Toronto-based Alternative History Comics is one of them. In June it released “Moonshot,” a collection of indigenous comics by 18 Native writers and artists from a variety of different cultures. Included are both traditional indigenous stories and adaptations of tribal legends set in the future and in space.
“This is something indigenous writers and artists had been wanting for a long time,” company president Andy Stanleigh said. “A lot of people are saying, ‘Finally’.”
“Moonshot” is the first book Stanleigh has published that contains stories from indigenous cultures with Native protagonists. He said the venture brought new considerations with it, especially when it comes to stories that had only been passed down orally.
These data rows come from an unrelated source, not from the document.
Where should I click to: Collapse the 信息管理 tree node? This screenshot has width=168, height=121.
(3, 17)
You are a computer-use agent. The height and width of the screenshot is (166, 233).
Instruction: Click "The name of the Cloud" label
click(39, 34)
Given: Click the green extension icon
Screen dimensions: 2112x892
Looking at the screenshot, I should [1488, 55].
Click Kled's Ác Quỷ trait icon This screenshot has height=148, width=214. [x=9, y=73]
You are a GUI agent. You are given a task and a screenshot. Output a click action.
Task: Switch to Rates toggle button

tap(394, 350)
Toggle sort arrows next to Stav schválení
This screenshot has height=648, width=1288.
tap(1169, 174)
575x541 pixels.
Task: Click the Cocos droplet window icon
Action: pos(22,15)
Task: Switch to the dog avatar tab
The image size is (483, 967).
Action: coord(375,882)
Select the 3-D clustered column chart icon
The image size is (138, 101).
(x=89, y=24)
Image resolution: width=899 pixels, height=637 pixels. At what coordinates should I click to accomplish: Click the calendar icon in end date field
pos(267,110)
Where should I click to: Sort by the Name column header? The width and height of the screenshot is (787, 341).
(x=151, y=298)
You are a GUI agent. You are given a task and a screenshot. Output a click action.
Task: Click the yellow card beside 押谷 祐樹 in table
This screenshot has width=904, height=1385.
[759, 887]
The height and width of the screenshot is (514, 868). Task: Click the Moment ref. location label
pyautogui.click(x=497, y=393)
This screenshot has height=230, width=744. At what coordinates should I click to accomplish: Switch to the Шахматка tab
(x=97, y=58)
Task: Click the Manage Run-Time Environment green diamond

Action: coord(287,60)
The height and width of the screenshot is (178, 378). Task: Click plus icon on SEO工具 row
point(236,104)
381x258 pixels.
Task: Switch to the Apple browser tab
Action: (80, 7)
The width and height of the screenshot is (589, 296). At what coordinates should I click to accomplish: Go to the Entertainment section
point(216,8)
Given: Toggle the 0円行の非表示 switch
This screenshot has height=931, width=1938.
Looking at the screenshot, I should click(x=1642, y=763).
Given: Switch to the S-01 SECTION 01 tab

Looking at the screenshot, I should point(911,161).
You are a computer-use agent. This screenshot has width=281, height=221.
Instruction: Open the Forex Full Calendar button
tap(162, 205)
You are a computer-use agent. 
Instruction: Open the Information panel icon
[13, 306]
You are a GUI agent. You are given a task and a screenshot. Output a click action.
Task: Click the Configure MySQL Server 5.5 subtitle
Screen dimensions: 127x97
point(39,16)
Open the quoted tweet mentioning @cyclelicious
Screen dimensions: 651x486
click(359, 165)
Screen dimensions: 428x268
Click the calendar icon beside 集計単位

He explained that while some were easy to translate, others required explicit permission from elders to tell the story in a visual format.
Stanleigh, who is not of indigenous ancestry, said he pursued the book because he wanted to see more comics featuring Native characters that aren’t fraught with stereotypes.
“I can’t say with 100 percent certainty that it’s going to sell,” he said. “But I wouldn’t have started this project if we didn’t think it was something that was going to be big.”
For “Moonshot” contributor Arigon Starr, the growing presence of indigenous artists in comics just makes sense. “We’re all storytellers,” she said, “whether we choose to do this in artwork or in music or in comic books.”
There also seem to be more venues for their work. Broadband Internet and greater visibility for comics have helped people jump into the industry with greater ease. Unlike a generation ago, he believes many young Native people today actually feel as if they can become comic book writers. This, he said, is a good thing, because after so many years of being excluded or misrepresented, “we need to tell our own stories.”